Текст книги "Цветы ядовитые (Сборник)"
Автор книги: Иван Лукаш
Жанры:
Классическая проза
,сообщить о нарушении
Текущая страница: 2 (всего у книги 2 страниц)
REQUIEM
…Играя синими блестками платья, качается на разбитом электрическом фонаре труп танцовщицы из цирка. Играющий блестки долго горели и гасли над головами толпы, когда труп сбросили с фонаря… Бьются в лабиринте улиц глубокие стоны бегущих. Мгновенно сверкают в темноте дрожащие клинки шпаг и кинжалов… Из подвалов Морба и от кладбищ, где сочится в городские каналы скользко-желтая жижа могил, – выполз и поднялся зверь. И полз он, – волоча липкие шлейфы мокрой шерсти, задевая костистой спиною выступы железных крыш. Подымалось дымным туманом ядовитое дыханье с каналов и оседало холодными каплями на каменных водоемах, у фонтанов и в окнах. Звенели под тяжелой ступней согнутые ажурные решетки. На асфальте тротуаров скользили брызги мозгов.
Темными и скученными стадами бежали люди. У домов с обвислой, как струпья, штукатуркой задыхались сжатые толпой и в бешеных тисках гибли раздавленные дети. Пробивая дорогу, с хрупотом перекусывали горла. И тонули в провалах запутанных улиц.

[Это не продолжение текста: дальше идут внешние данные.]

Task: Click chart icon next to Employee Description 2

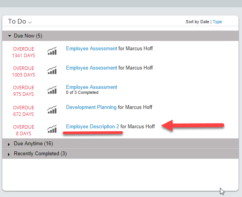Action: click(52, 129)
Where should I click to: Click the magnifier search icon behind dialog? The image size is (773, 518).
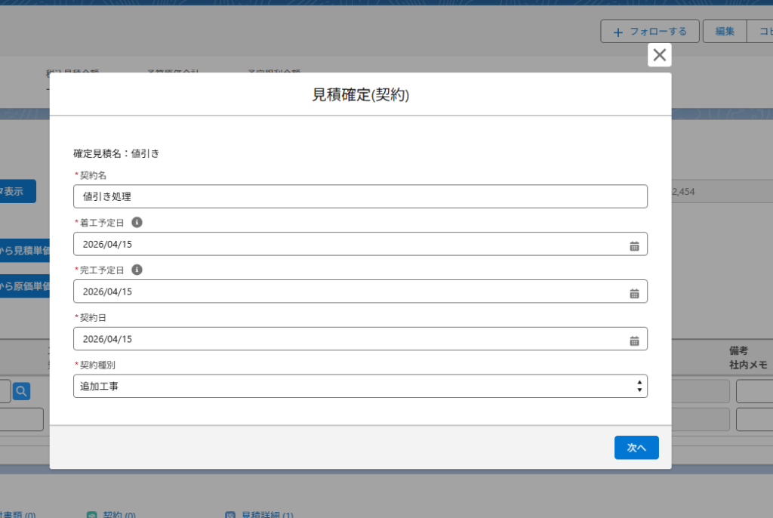tap(22, 391)
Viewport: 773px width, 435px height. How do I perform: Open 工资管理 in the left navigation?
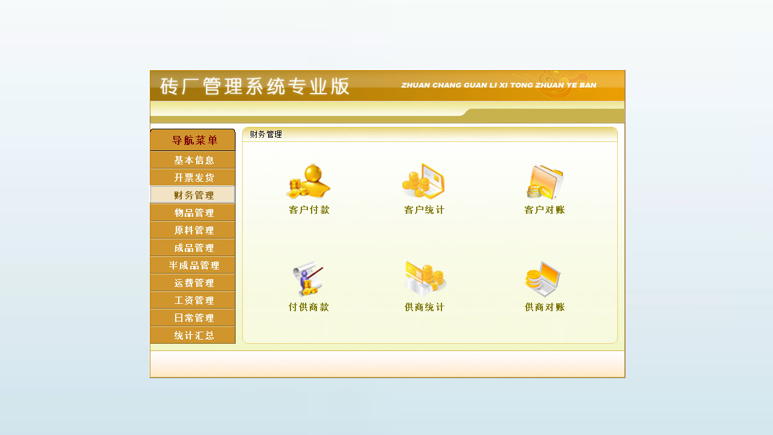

В арсенале загремели раскаты звенящаго взрыва и в навислом небе мелькнули огненно быстрыя руки. Пламя кинуло в тьму острыя зыбкия лезвия – зашумел трепещущей пляской пожар…
Сыплясь гремящими кирпичами, рухали фабричныя трубы. Огни бриллиантов сверкали в осколках и брызгах лопнувших стекол. Угрюмо свистя, сплывало железо растопленных крыш. А в Морбе капала, как и раньше, ледяная вода из медных кранов и жутко пробегали на мертвенно-острых лицах огневыя тени.
Кроваво-волосыя старухи плясали в улицах, вскидывая веером пламенныя одежды.
Как гигантския струны, лопались жгуты проводов. И повисали черными змеями в океане огня, – трепетно извиваясь. Стаи диких старух взметали пламенныя одежды над расплавленной сталью, в капеллах холодных и домах разврата…
Розовыя сладкия женщины исступленно рвали вислыя груди, оплеванные поцелуями улиц.
Город ревел. Смертельный ужас хохотал в огненных улицах. Лились разорванные грохоты. В тьме неба, точно клочья пурпуровых знамен, реяли и трепетали шумные взмахи буйного пламени.
Рушились белыя колоннады музеев. Плавил огонь стеклянную мозаику изысканных фресок. Сморщенная кожа книг и пергаментов распылялась и мрамор белых изваяний чернел. Паутины трещин рассекали иконные лики и шипели горячие пузырьки, съедая светлыя крылья серафимов и алыя розы.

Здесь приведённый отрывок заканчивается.